→ Task goal
Leave out the pictures, and copy exactly the lines from the line with "Delete photo with the trash icon" through the last line of the data below.

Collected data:
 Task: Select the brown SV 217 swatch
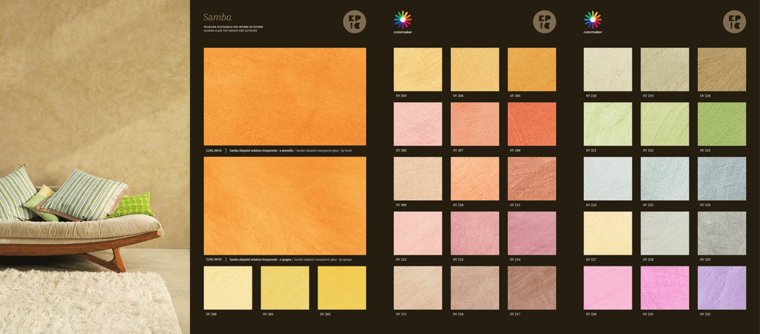point(531,288)
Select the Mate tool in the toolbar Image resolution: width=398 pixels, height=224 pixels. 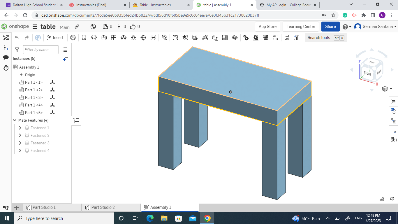[x=84, y=38]
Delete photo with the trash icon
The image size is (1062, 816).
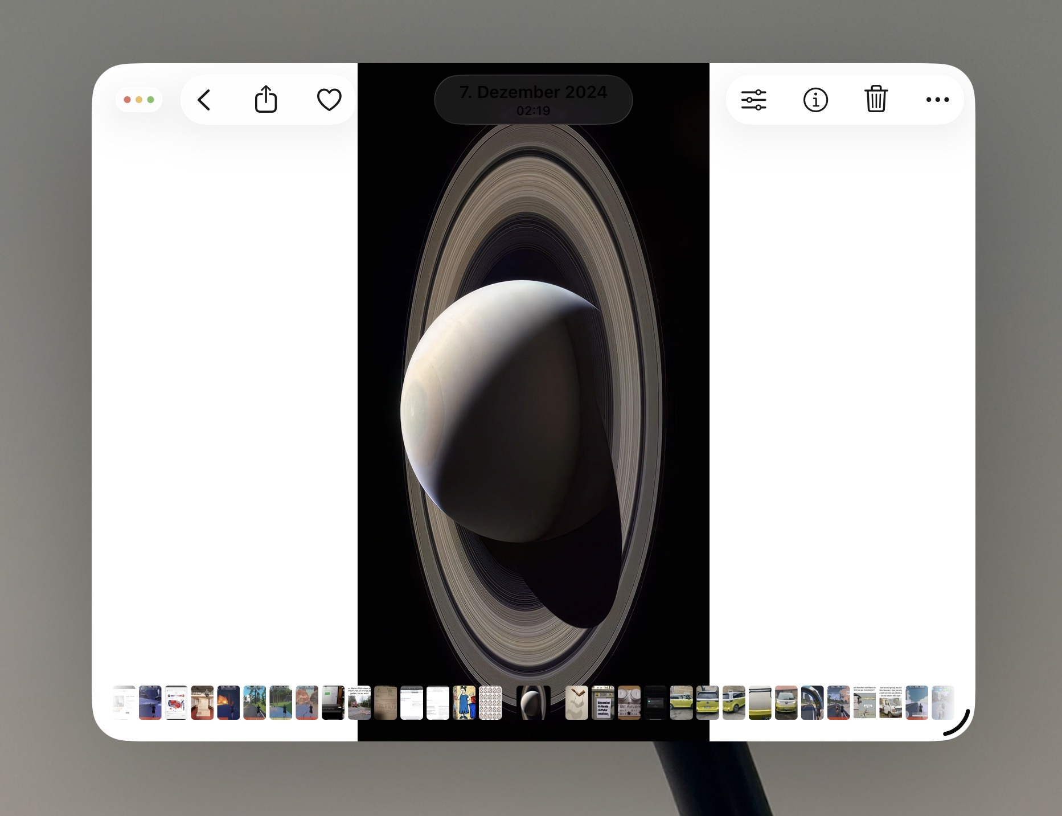click(x=876, y=100)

→ Finished exercise
Delete photo with the trash icon
The image size is (1062, 816).
click(x=876, y=100)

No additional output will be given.